● TASK STATEMENT
Quote the records below word for word, starting at the line that has "You are a GUI" and stopping after the line that has "coord(44,335)". Leave the pictures out.

● INPUT MATERIAL
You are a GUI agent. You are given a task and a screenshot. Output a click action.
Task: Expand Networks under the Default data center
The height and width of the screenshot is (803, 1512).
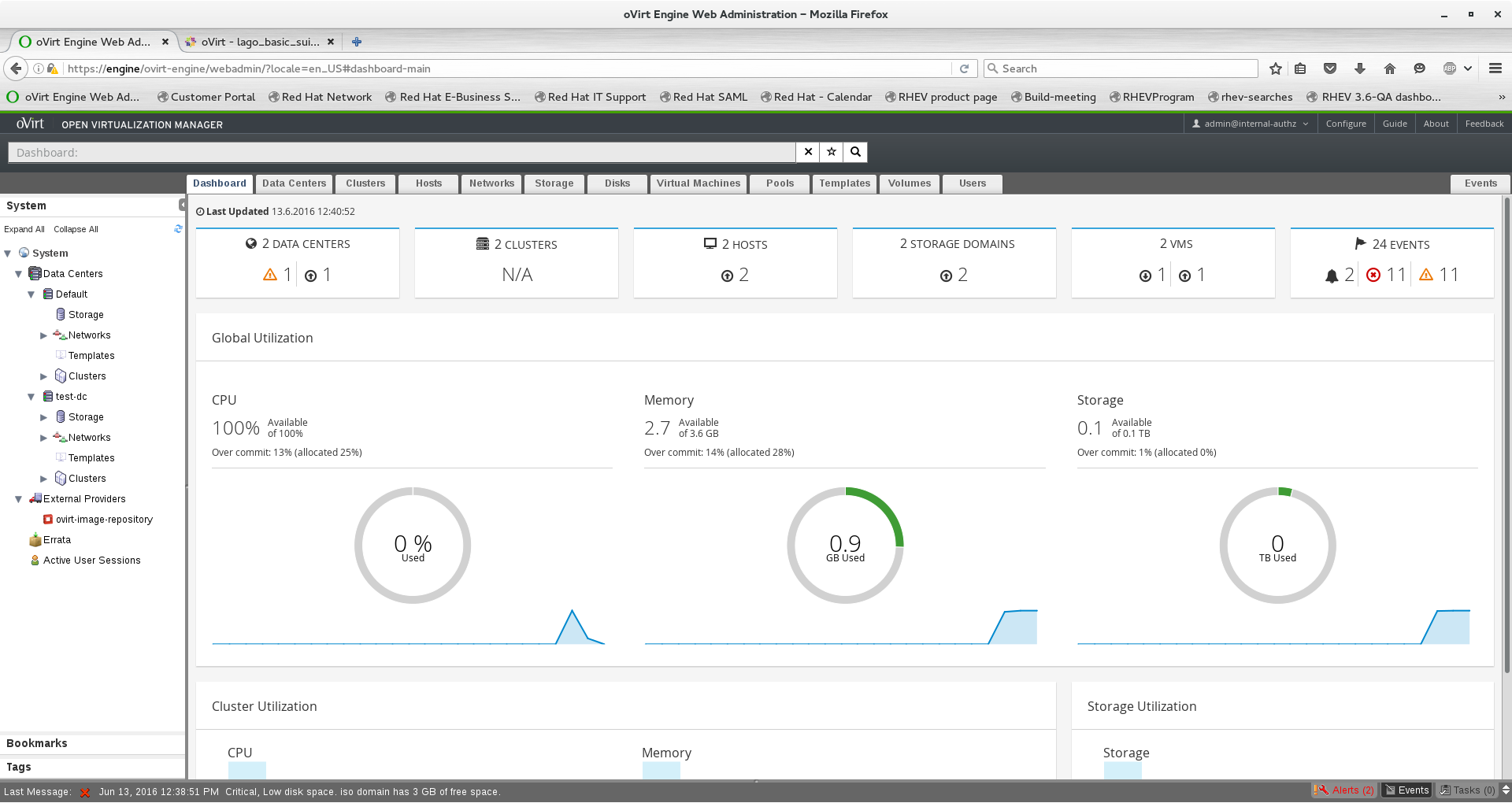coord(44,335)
* * *
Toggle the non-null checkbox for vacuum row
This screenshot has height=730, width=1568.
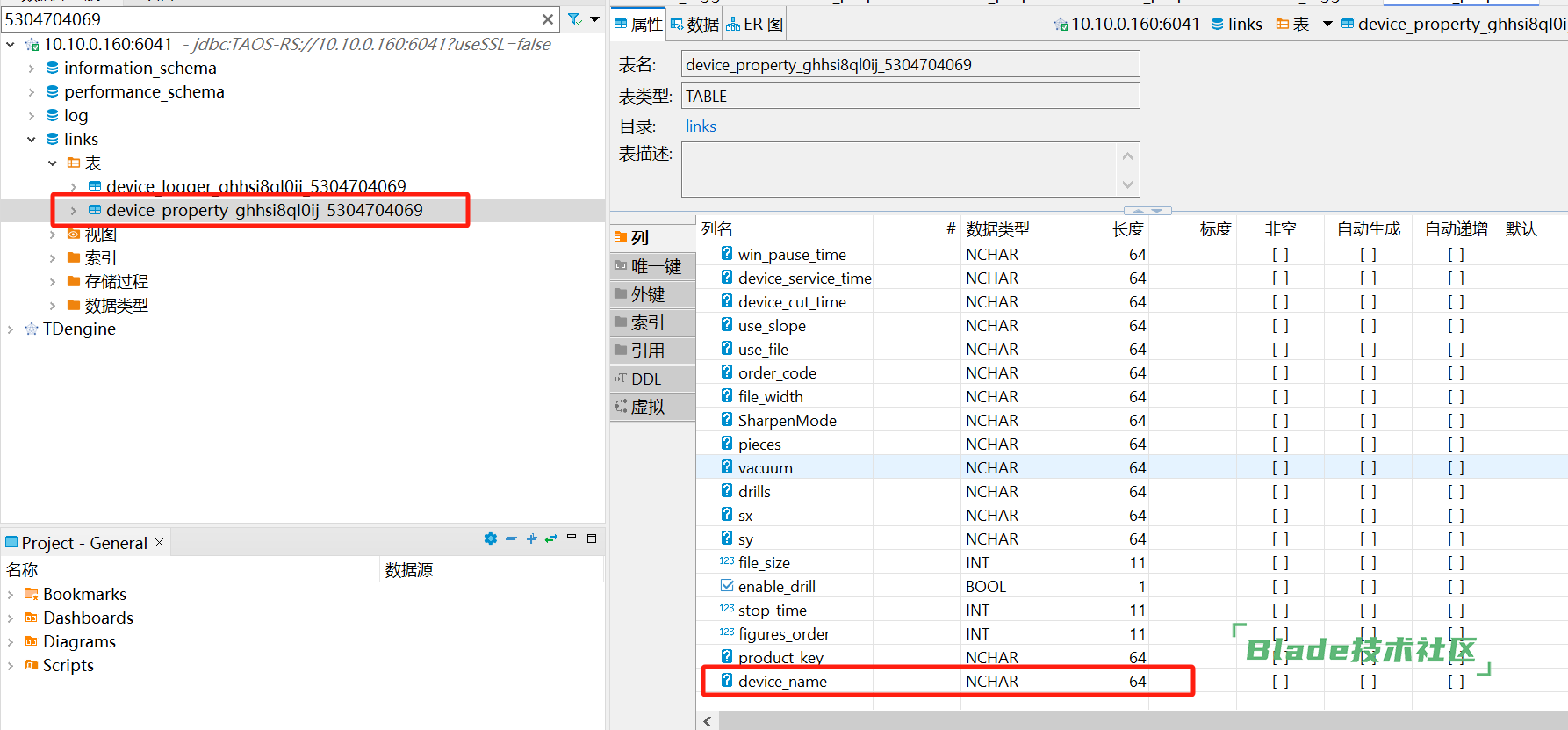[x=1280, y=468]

● THE RESULT
You are a GUI agent. You are given a task and a screenshot. Output a click action.
Task: Expand Networks under the Default data center
The height and width of the screenshot is (803, 1512).
coord(44,335)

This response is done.